GOVT TO GIVE OUT FREE ESSENTIAL FOOD STUFF TO KENYANS

Surging prices are a tough matter, politically. Indeed, one years-ago analysis discovered no US president had ever been re-elected for a second term in a year when oil prices were rising.

Consumers do not appreciate paying more for the same items, and they move, immediately, to blaming their government, everywhere in the world.

However, this is a year of phenomenal prices rises, and it behooves all of us to deal with reality and frame our information with facts and genuine culpability.

For, only then, can we avoid paths of threatening arrests or vilifying anybody for price rises beyond their control. What we need to do, instead, is square up to the global price pressures in 2022 and identify the smartest possible solutions.

So, let’s start with oil prices. Talking to a friend last week, who was outraged at current oil pump prices, I took the time to fetch a graph of global crude oil prices.

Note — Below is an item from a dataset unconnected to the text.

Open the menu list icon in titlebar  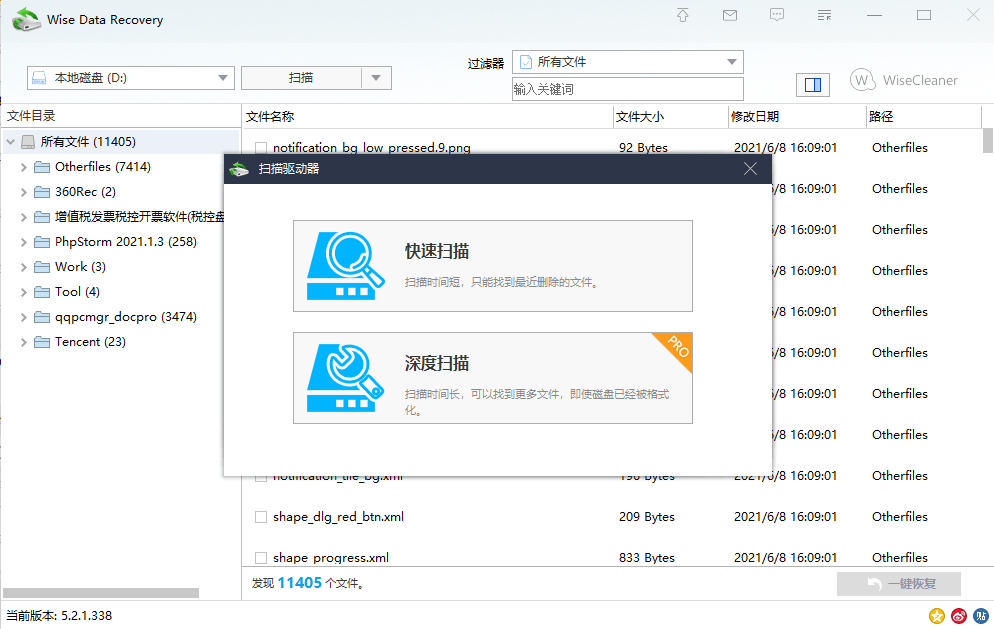[x=825, y=15]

Oil prices prevail globally.

Russia is, just lately, talking of selling its oil and gas for a lesser price, as European buyers scramble to reduce their buying out of horror at funding a war machine killing thousands in neighbouring Ukraine. But that kind of differential pricing departure is rare.

As a rule, oil is traded on global commodity markets at globally prevailing prices and these do not vary by buyer. Oil isn’t sold more cheaply to Kenya than to Uganda or Rwanda, or than to the UK, or France, and when supplies get tighter, prices go up.

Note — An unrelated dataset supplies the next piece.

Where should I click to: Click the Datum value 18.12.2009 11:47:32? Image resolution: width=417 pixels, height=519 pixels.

It’s a big debate why oil prices have surged so dramatically since the middle of last year, but has much to do with the declining investments in oil extraction as the world moves to renewable energy sources — just as Kenya has done, at a far greater pace than most other nations in the world, with its development of hydro-power, geothermal power, and even wind power.

Either way, a barrel of crude oil that cost around $60 in April 2021 by March 8 this year had topped $120. The climb, as a trend, has been inexorable, although the price does swing. In the last six weeks, it has roamed between $93 and $114.90 and last week closed at around $106. That’s a rise of around 75 percent, compared to a year earlier.

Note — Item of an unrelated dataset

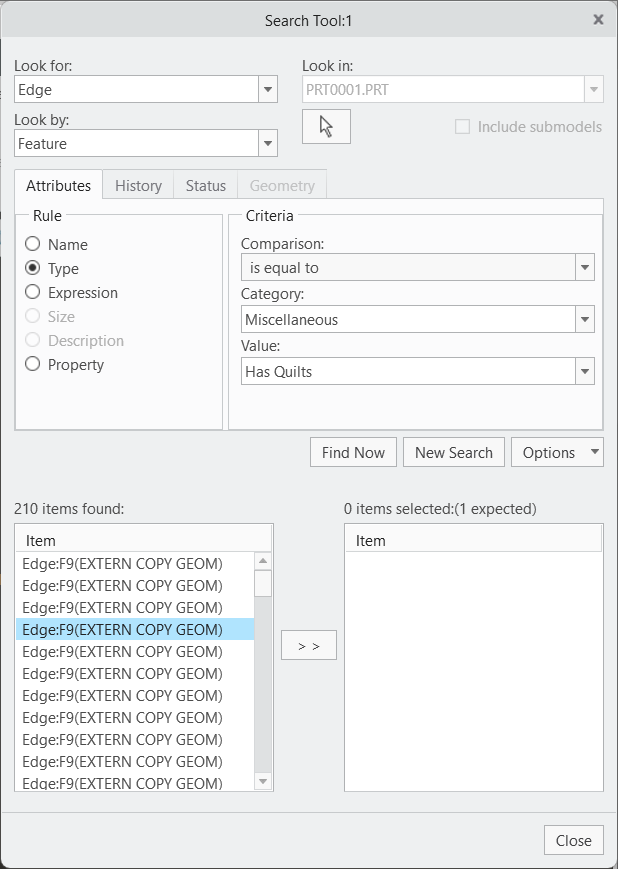
Task: Select the Name rule radio button
Action: (x=33, y=244)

Now, these rises were well flagged. In Kenya, the government decided to subsidise the costlier petrol to ease the pressure on Kenyans.

Subsidies can be a wonderful economic tool to avert short-term hits that would damage the economy for years. But for long-term price changes, they are a soak away: and we have so many other competing priorities.

Nonetheless, the government made an agreement with oil marketers that they should sell petrol for less than the cost of buying it, and the government would then make up the difference.

Yet with or without the subsidies, and regardless of the prices paid at the pumps, oil marketers are paying 75 percent to 100 percent more for the oil they are bringing into Kenya, and have never had strong profit margins.

Yet, as our nation, just like every other nation, now addresses how to mitigate the impact of the global surge in world oil prices, it faces a threatening array of surging food prices too, and Kenya, very unfortunately, considering its enormous potential to grow enough food for all our country and others besides, imports a lot of its food.

But fertiliser is in extremely short supply globally, and that’s set to get worse, pushing down productivity everywhere.

Ukraine, which delivers a lot of our wheat, is managing to plant in some areas, but those villages that get bombarded to smithereens and see 16-year-old girls raped and shot in the back of the head, used to be the homes of farmers, who can’t plant in those conditions.

So Kenya’s discourse can go various ways on this. We can attack hoarders and middlemen, we can pour our limited public funds into subsidies, we can do all sorts of things.

But oil and food prices are rising. And that means we should be planting everything we can, making our own fertilisers, and replacing petrol.